【国際医療福祉大学大学院 医療福祉経営専攻 教授 石山麗子】
前代未聞の想定不可能な報酬改定
連載の初回で、いきなりこんなつまらない結論を書かねばならないのは実に申し訳ない。しかし、これが次期報酬改定の最大の特徴と言えよう。今回ほど予想のつかない報酬改定は、過去にない。「前代未聞」「想定不可能」という言葉に尽きる。
筆者は介護現場を24年ほど経験し、うち約10年間は介護系の雑誌などに連載を続けてきた。3年に一度、時事ネタとして報酬改定に関する記事も書いた。社会保障審議会・介護給付費分科会、経済財政諮問会議、財政制度等審議会などの動向を追いながら、次期改定を予測してきた。百発百中とはいかずとも、8割強の予想は「当たり」という成績だった。

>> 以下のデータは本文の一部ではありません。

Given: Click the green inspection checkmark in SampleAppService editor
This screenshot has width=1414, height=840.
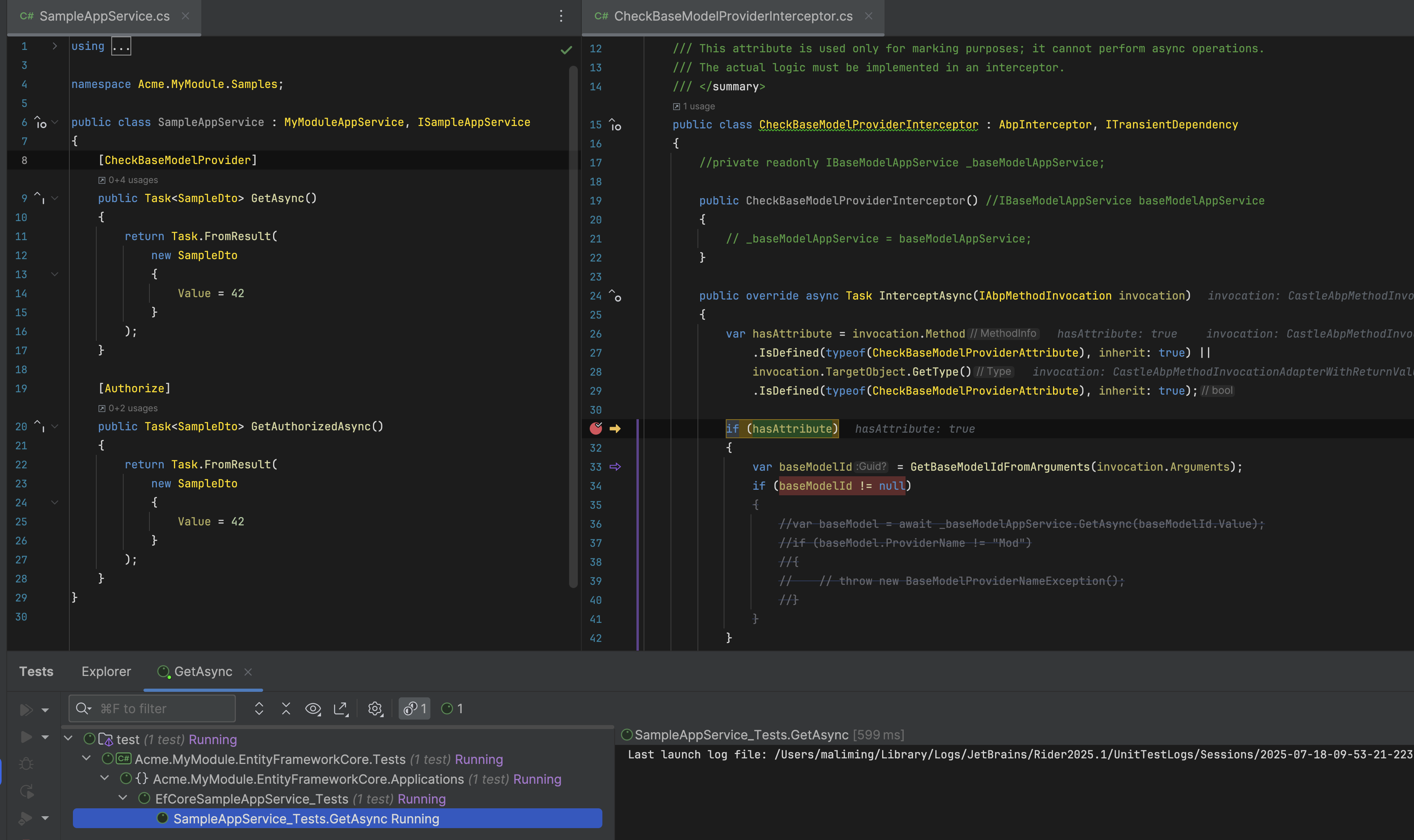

前回の2018年度介護保険制度改正では、厚生労働省老健局の介護支援専門官として、所管事項であったケアマネジメントに関して、「玉込め」と言われる次期報酬改定案を作成する作業から、社会保障審議会の参考資料となる調査研究の事業のセット、社会保障審議会の一部資料作成等、制度改正を行う業務にも携わらせていただいた。介護を行う実践の現場という、制度改正の様相を外から見る立場と、厚労省の中に身を置いて制度改正を動かしていく現場の、両面を経験してきた。そうした経験から見ても、今回の報酬改定は予想がつかない。
ケアマネジャーは誰よりも制度に近い存在
制度改正のたびにケアマネジャーは大仕事だ。一般のサービス事業所は、自らの改定の範囲を理解すればよいが、ケアマネジャーはそうはいかない。改正のほぼ全容を把握しなければ、適切なケアプランは作れない。新たな制度に精通すればこそ、利用者への説明も可能となる。それだけケアマネジャーは制度に最も近く、見識の広い貴重な存在だ。多くの方が、「報酬改定の結果だけ教えて」というスタンスかもしれないが、ケアマネジャーにはこうして特別な意義あるからこそ、制度を作り、改善していく根源的な考え方や、判断に至る議論のプロセスにぜひ関心を持ってもらいたいと願う。そこで今回の記事は、前半で制度に関するミニ知識を、後半では次期改定やケアマネジャーの未来について書きたいと思う。
過去の議論と判断を尊重し、未来を議論する
法改正や報酬改定は、今の現場の困り事の解決だけを行うものではない。改正の視座は、長い歴史の延長線上にある。一例を挙げれば、前回改正時、介護支援専門官であった私に命じられた役割の1つに、あるテーマに関して20年以上前、厚労省で議論された文献の確認があった。すなわち制度創設前の段階に戻って確認する作業だ。制度改正では、それほど過去までさかのぼって現行法に至る議論の流れを確認する。議論・判断に至る過程には、多くの方の労力と英知が結集される。過去の議論と判断を尊重することは、現在の議論と判断を尊重することにもつながり、未来に向けた発展的議論が可能となる。